As the search operation continued, U.S. Transportation Secretary Mary Peters said she would make $50 million immediately available to help Minnesota authorities with the recovery operation and cleanup.

The funds are an advance on $250 million approved by Congress but not yet appropriated. They come on top of $5 million in emergency federal aid pledged right after the disaster, and another $5 million to help the local public transit system handle the loss of the heavily used Interstate 35W bridge.

'We want to make sure the state has the resources to move forward,' Peters said at a news conference near the wreckage.

National Transportation Safety Board Chairman Mark Rosenker said investigators obtained a still photograph of the bridge Thursday from someone flying overhead before it fell. He said the picture clearly showed where loads and equipment were located on the bridge and will help with the analysis of what caused the collapse.

Rosenker said that if investigators identify any 'glaring safety gap' that might apply to other bridges they would alert authorities around the country to prevent a similar tragedy.

Navy divers went back into the water around sunrise Friday, said Senior Chief Dave Nagle, spokesman for the dive team. 'Since we've been here for a few days, they've got a good feel for the area - some of the places where it is pretty challenging to move around,' he said.

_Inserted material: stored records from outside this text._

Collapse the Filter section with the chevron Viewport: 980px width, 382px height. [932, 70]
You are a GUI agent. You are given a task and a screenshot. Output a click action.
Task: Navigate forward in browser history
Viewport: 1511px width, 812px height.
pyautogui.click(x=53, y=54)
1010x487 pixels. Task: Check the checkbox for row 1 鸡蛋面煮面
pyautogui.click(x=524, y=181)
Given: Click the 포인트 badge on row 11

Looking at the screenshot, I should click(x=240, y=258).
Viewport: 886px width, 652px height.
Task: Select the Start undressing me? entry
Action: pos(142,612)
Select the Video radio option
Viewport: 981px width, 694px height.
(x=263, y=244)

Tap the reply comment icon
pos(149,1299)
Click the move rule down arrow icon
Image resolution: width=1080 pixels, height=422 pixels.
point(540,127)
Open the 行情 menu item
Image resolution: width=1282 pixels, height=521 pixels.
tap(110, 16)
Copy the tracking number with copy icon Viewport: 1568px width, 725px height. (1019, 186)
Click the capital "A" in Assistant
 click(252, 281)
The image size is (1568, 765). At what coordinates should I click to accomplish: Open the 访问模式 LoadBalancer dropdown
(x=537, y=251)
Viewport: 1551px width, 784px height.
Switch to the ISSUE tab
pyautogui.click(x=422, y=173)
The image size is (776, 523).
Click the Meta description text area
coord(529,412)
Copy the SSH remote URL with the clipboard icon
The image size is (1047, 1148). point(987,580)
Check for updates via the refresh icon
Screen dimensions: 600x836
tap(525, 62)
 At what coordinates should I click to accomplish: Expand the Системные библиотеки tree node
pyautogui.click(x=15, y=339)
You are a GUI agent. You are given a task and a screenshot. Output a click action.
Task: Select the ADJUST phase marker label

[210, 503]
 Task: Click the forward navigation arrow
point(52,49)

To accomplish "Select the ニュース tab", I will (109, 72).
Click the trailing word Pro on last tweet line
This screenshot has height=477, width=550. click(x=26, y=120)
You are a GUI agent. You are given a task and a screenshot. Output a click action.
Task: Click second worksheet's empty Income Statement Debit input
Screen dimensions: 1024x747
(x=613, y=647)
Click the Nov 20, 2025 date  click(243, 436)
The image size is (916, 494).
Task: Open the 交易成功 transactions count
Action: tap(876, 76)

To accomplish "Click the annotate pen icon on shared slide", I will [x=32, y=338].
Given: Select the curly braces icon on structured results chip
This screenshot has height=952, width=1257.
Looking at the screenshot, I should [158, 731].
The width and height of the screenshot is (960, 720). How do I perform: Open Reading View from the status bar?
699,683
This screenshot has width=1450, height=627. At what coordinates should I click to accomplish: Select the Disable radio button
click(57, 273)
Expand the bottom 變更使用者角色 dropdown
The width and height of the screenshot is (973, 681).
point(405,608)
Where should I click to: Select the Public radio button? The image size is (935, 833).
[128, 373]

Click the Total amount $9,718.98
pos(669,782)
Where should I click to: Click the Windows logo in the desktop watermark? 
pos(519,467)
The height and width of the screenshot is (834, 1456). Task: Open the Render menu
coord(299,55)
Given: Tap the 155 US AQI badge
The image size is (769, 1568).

On Thursday, the body of Hausmann was the first to be recovered. Divers later found more remains initially thought to have belonged to one person, but authorities later said they may have belonged to two others. Authorities were still working Friday to identify them.

'The additional remains appear to probably represent more than one individual,' Medical Examiner Andrew Baker said Thursday night.

Baker said it might become more difficult to positively identify remains now that they've been in the water more than a week. He said dental records and DNA evidence would be used if needed.

The list of missing included a pregnant nursing student and her 2-year-old daughter, and another woman and her adult son, who has Down syndrome. Nine survivors remained hospitalized Friday.